The mental model in one line: the engine choice is a deployment-shape decision (library vs cluster), driven by 5 questions about source, parallelism, exactly-once surface, latency, and ops capacity — not by raw throughput numbers. Once you internalise the decision tree, the flink vs spark and apache flink vs kafka interview surface collapses to "what does your pipeline actually need?"
The 5 questions in order.
- Q1 — Source. Kafka only? → Kafka Streams eligible. Multi-source (Kafka + Kinesis + JDBC CDC + S3 files)? → Flink (much richer connector library).
- Q2 — Exactly-once surface. Kafka in, Kafka out, transactional? → Kafka Streams EOS-v2 is enough. EOS across non-Kafka sinks (Iceberg, JDBC, S3 files)? → Flink TwoPhaseCommitSinkFunction.
- Q3 — Parallelism shape. Source rate ≈ compute rate, partition count is enough? → Kafka Streams. Per-operator parallelism differs by 4x or more? → Flink.
- Q4 — Latency budget. Sub-50ms p99 with no network hop? → Kafka Streams embedded. Sub-second is fine? → either, with Flink also viable. 1s+? → Spark Structured Streaming becomes a contender.
- Q5 — Ops capacity. No platform team, just microservices? → Kafka Streams. Platform team that can operate a Flink JobManager + autoscaling TaskManagers? → Flink.
Scale envelope cheat sheet.
- Kafka Streams — sweet spot. ≤ 64 partitions, ≤ 1M events/sec, state ≤ ~50 GB per node, EOS-v2 to Kafka. Above that, you hit partition-count walls, changelog throughput limits, or single-node state caps.
- Flink — sweet spot. 100s–1000s of operator subtasks, multi-TB state (RocksDB + remote snapshot), multi-source, EOS to non-Kafka sinks. The cluster overhead is amortised once you cross ~5 jobs.
- Spark Structured Streaming — when it wins. Already-running Spark batch team, micro-batch latency (100ms–1s) is fine, unified batch + streaming code is a win. Loses on sub-second latency.

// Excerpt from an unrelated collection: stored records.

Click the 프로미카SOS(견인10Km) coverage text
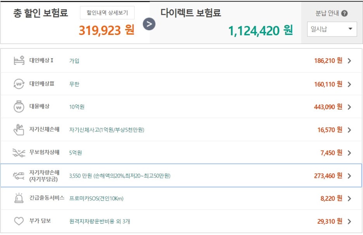The image size is (363, 235). tap(96, 198)
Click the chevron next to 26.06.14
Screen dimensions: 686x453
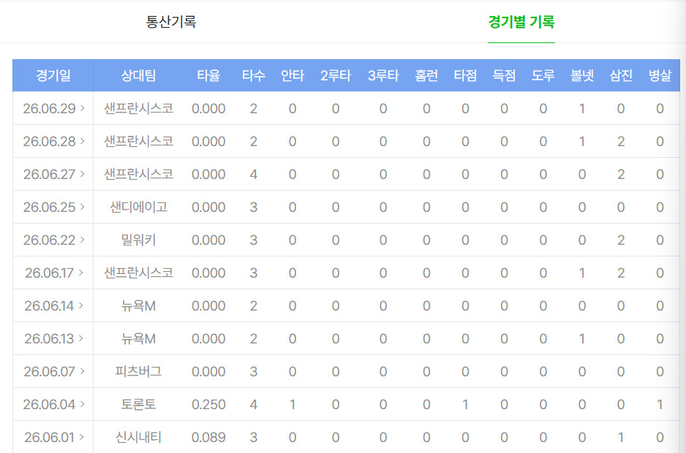[81, 305]
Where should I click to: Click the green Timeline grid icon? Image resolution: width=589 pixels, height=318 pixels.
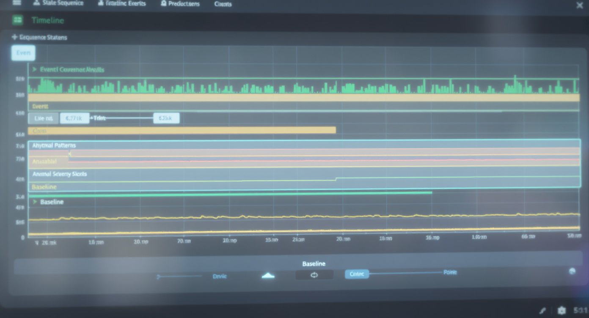click(x=17, y=20)
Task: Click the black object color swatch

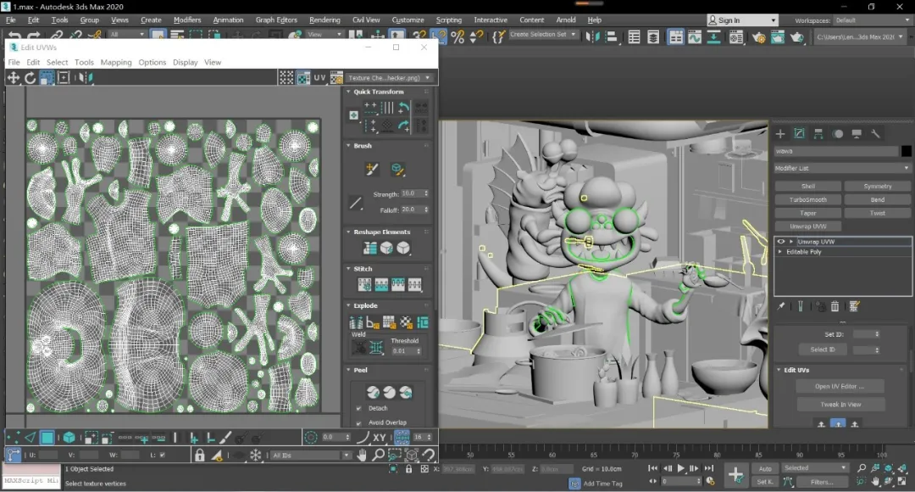Action: (x=907, y=151)
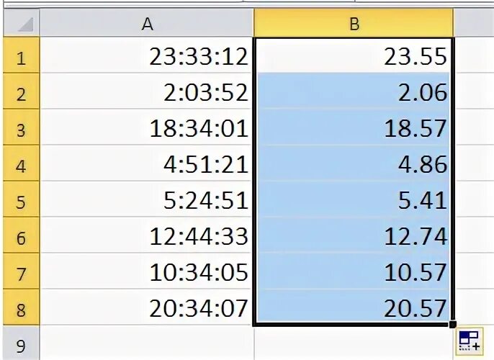
Task: Select cell containing value 12.74
Action: coord(354,235)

Ops cost — the hidden line item.
- Kafka Streams ops. No cluster. State backups via Kafka changelog. Monitoring via JMX from your microservice. Roughly zero net-new operational surface beyond what your microservices already need.
- Flink ops. JobManager HA (ZooKeeper or K8s leader election). TaskManager autoscaling (reactive mode or external operator). Savepoint storage (S3 lifecycle, retention). Web UI + REST API exposure. Checkpoint storage cost (incremental snapshots × N jobs × retention).

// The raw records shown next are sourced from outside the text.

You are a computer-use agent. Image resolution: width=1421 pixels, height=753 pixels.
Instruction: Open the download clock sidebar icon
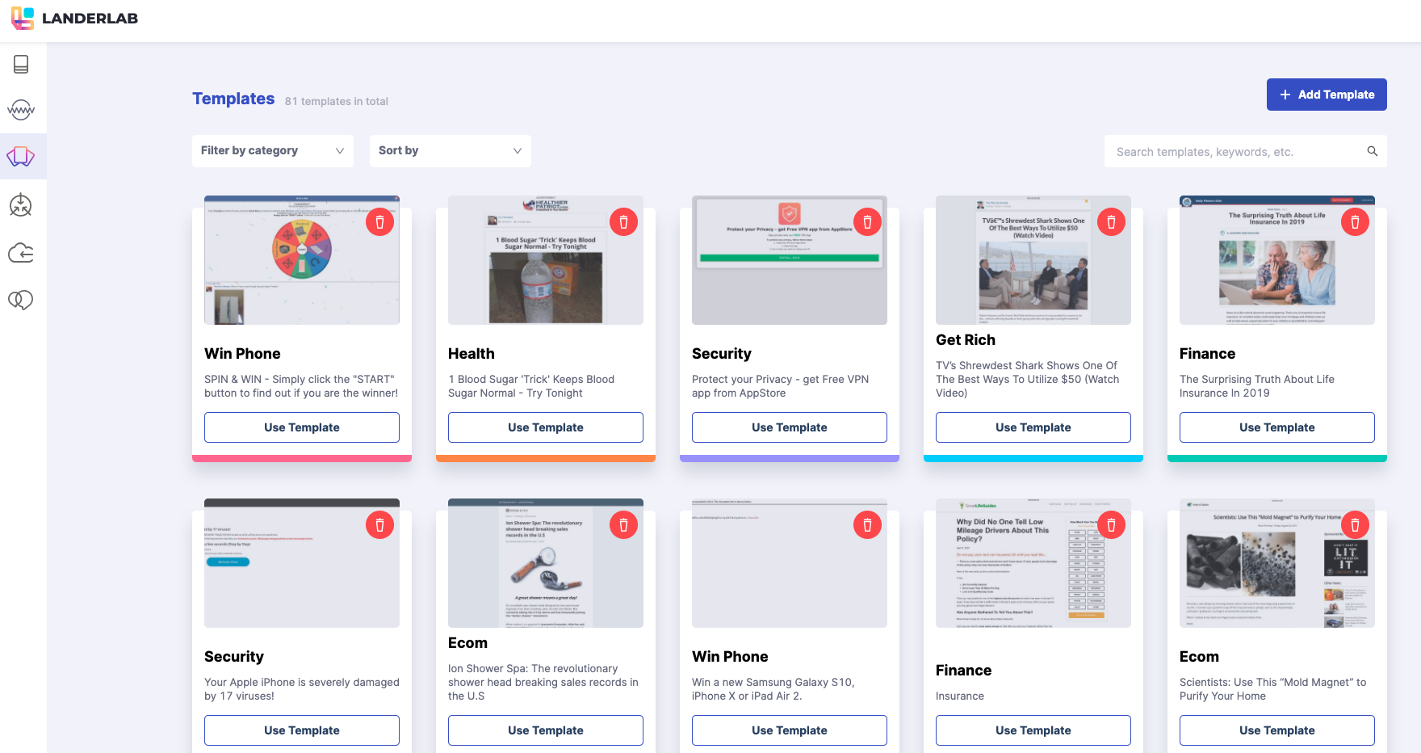click(21, 205)
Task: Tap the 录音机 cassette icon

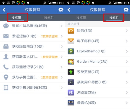Action: click(71, 103)
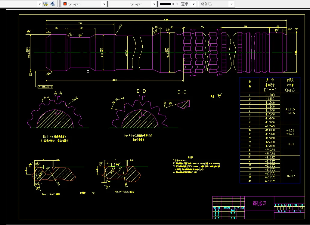Select the D(mm) table header
The width and height of the screenshot is (310, 225).
[x=270, y=90]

- Spark ops. YARN / Kubernetes cluster, driver HA, RDD checkpoint storage, streaming-vs-batch resource contention if you share a cluster.
Hiring pool — the other hidden line item.
- Kafka Streams developers are Java/Kotlin/Scala microservice engineers. Larger pool, lower cost.
- Flink developers are streaming-specialist; market is small and expensive.
- Spark developers are abundant on the batch side, sparse on the streaming side. Mixed-skill teams are common.
Common interview probes on engine selection.
- "When is Kafka Streams not an option?" — multi-source pipelines, EOS to non-Kafka sinks, per-operator parallelism > partition count, state > what fits on a single node.
- "When is Flink overkill?" — Kafka-only pipelines under 1M events/sec where the existing microservice deployment is fine.
- "Flink vs Spark Structured Streaming?" — Flink for sub-second + true streaming + per-operator parallelism; Spark when you already have Spark batch and 100ms–1s latency is fine.
- "Why not Pulsar Functions / Beam / others?" — usually because Kafka Streams and Flink have the deepest production track record and the largest community.
Worked example — Q1 source check forces the choice
Detailed explanation. A team building a real-time fraud system needs to combine a Kafka stream of transactions with a CDC stream from a Postgres users table arriving via Debezium and a file drop on S3 of merchant categories. Kafka Streams cannot connect to S3 files; Flink can.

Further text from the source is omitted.